We have identified the following key practices that can positively impact faculty retention, particularly for women and underrepresented minority faculty. You can find more information in the downloadable UW ADVANCE Faculty Retention Toolkit, which explores each of these key areas in detail.
- Create a system to monitor decision-making, to check for areas of unintentional bias, and to create opportunities for all faculty.
- Encourage transparency and share information equally with faculty. Include fair and open promotion and tenure guidelines.
- Foster a supportive and welcoming environment.While support is critical for pre-tenure and underrepresented faculty, all faculty benefit from a supportive environment with as sense of community and active appreciation and recognition of faculty accomplishments.
- Provide opportunities for mentoring for faculty at all levels. Mentoring promotes a sense of community and supports faculty careers.
- Value diverse contributions in a broad set of areas, including teaching, research, service, and creative activities. Encourage a balance of traditional, and non-traditional faculty work, such as part-time appointments and non-traditional funding. Work with departments and promotion and tenure committees to make sure that diverse faculty and diverse career paths are valued.

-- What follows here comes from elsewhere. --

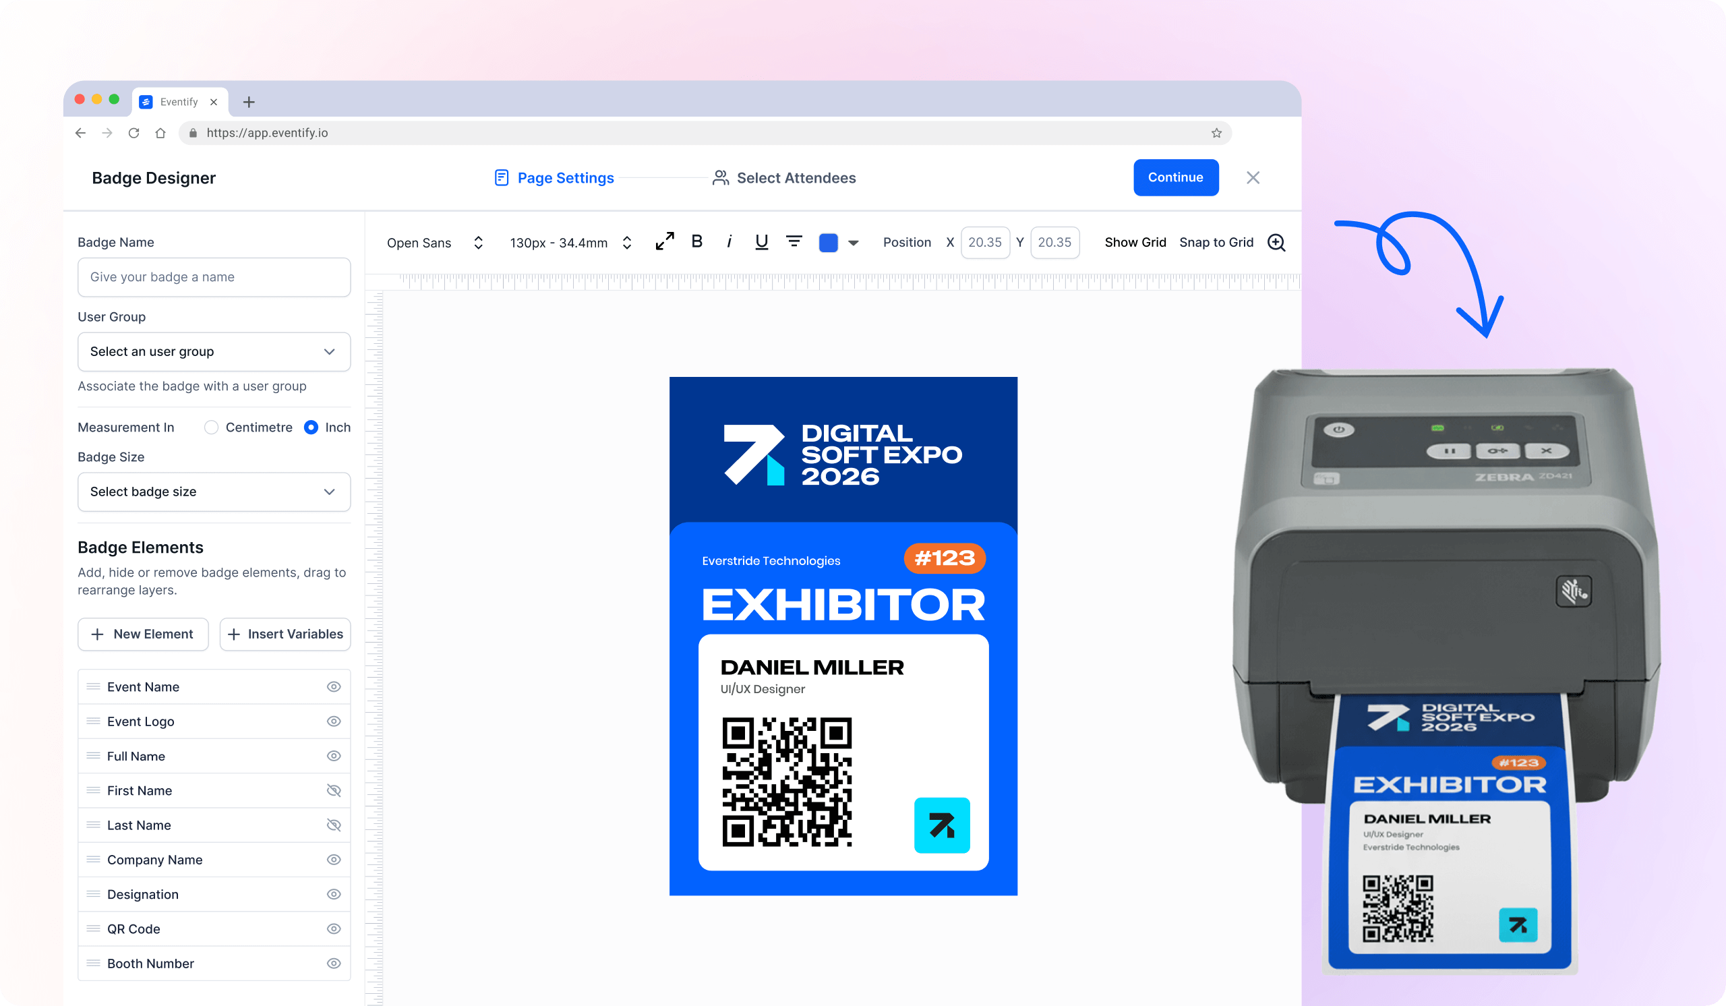
Task: Click the blue text color swatch
Action: 828,242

- Support the career development of new and pre-tenure faculty, as they may need extra attention when it comes to retention. There are many issues that face new faculty, and it’s important to create a connection with new faculty when they arrive on campus. Strategies can include mentoring, workload balance, access to information, and ensuring visibility. More pre-tenure faculty resources
- Offer opportunities for mid-career faculty support and mentoring. Mid-career faculty face a unique set of challenges; it’s important to address career development early and often. More mid-career faculty resources
- Use faculty development resources on campus. At UW, available workshops address topics like promotion and tenure; research, teaching and service; proposals and grantwriting; issues specific to faculty leadership; and more. More career development resources at UW
- Support flexible policies and practices that improve the faculty experience. Consider strategies like salary adjustments, reduced teaching loads, leaves, tenure-clock extension, dual-career hiring, and more, to help retain faculty. Make all resource decisions on a case-by-case basis. More work/life balance resources
- Talk to faculty on an individual level, in focus groups, with department chairs and deans, and through exit interviews to identify barriers to retention, and work to find solutions to these barriers.